Wir alle wissen - das wurde an den Ausführungen meiner Vorredner deutlich -, welche Maßnahmen im Bereich Umwelt- und Naturschutz über die Landesjägerschaft als anerkanntem Naturschutzverband vorgenommen werden.

Aber ich bin jetzt etwas irritiert, gerade über die CDU. Ich frage mich jetzt wirklich: Wieso haben Sie nicht schon etwas früher die Jagdsteuer zur Strecke gebracht, zusammen mit der FDP in zehn Jahren Regierungsverantwortung?

(Beifall bei den GRÜNEN und bei der SPD)

Ich habe mich auch einmal ein bisschen umgehört. Das war 2004 Thema. Es gibt diverse Aktenordner

in den Ministerien, einige mittlerweile auch schon im Keller, weil es dieses Ansuchen immer wieder gab. Ihr Sinneswandel - jetzt in der Opposition - ist schon erstaunlich. Aber das macht es spannend, diese Gesetzesinitiative zu beraten.

Sehr erstaunt hat mich auch: Der FDP scheint der eigene Gesetzentwurf nicht geheuer zu sein. Erst einmal wollen Sie die Beträge ein Jahr lang um 50 % reduzieren. Sie sind doch sonst für Bürokratieabbau! Aber hier wollen Sie Bürokratie aufbauen. Sie sind doch sonst für die Selbstverwaltung! Sie wollen den Kommunen Freiheit geben! Aber Sie trauen den Kommunen nicht zu, das selber zu regeln. Wir haben ein wunderbares Gesetz, das den Kommunen den erforderlichen Spielraum gibt.

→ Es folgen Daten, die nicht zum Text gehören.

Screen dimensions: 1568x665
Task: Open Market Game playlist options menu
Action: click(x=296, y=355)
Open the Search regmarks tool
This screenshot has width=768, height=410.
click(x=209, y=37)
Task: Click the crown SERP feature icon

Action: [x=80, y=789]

Noch einmal zu den Einnahmeverlusten: Der Kollege Lynack hat das bereits angesprochen. Selbst auf der Homepage der Landesjägerschaft ist zu lesen: 2005 wurden in Niedersachsen 2,2 Millionen Euro eingenommen. Das ist nicht unerheblich. Wenn Sie die Jagdsteuer abschaffen, bedeutet das Einnahmeverluste für die Kommunen, die auch zulasten des Natur- und Umweltschutzes gehen.

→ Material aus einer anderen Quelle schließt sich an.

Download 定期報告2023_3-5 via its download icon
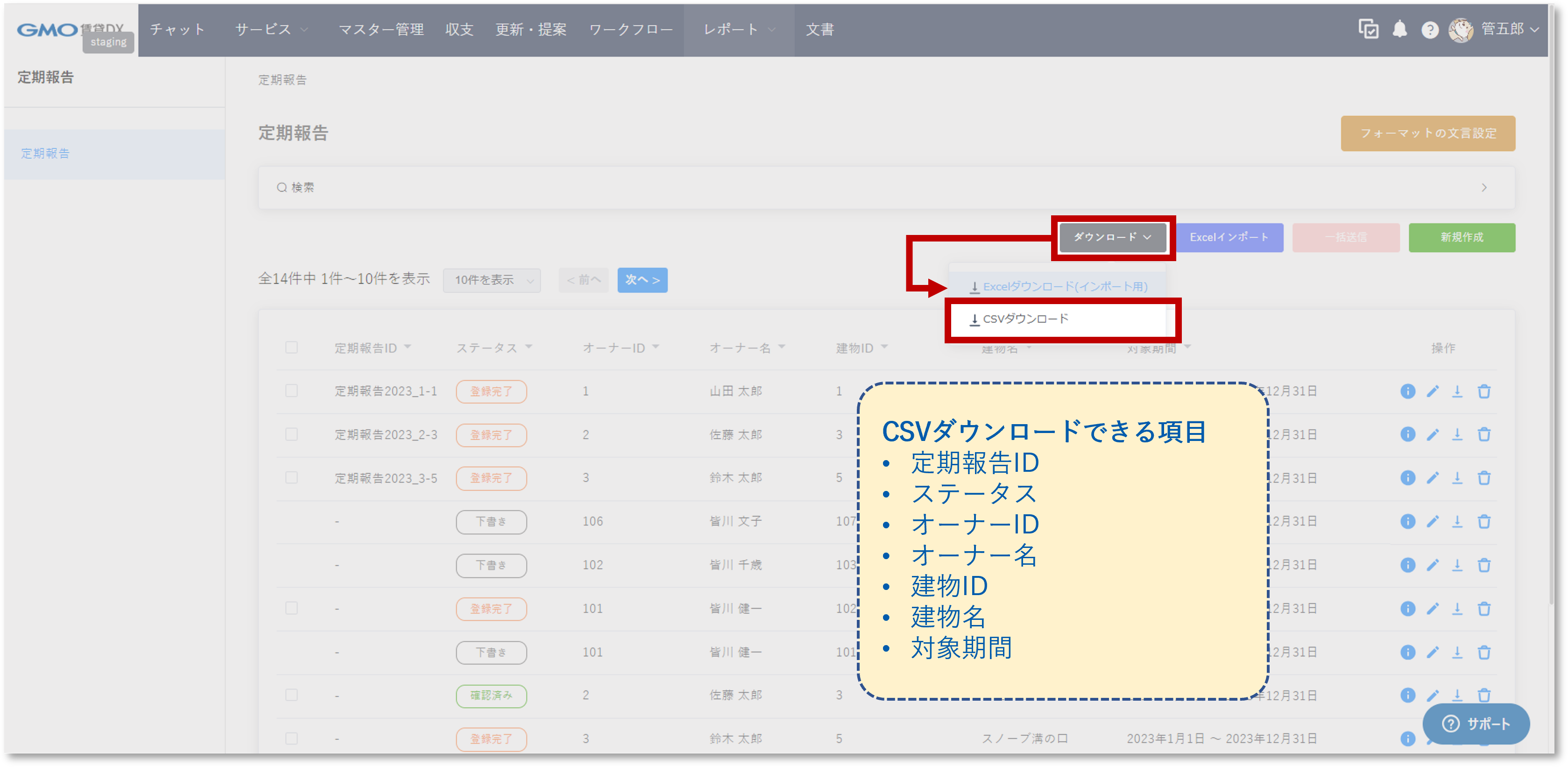The image size is (1568, 767). coord(1458,478)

Für uns ist Ihre Forderung nach Abschaffung ein alter Hut. Wie gesagt, ich bin erstaunt, dass man so etwas nicht schon vor zehn Jahren auf den Weg gebracht hat. Dann hätten wir uns nämlich überlegen können, welche Steuern wir den Kommunen zukommen lassen.

Wir werden dafür plädieren, die Steuer beizubehalten. Die Ausgestaltung vor Ort ist ein Beispiel dafür, wie gute Landes- und Kommunalpolitik Hand in Hand gehen können.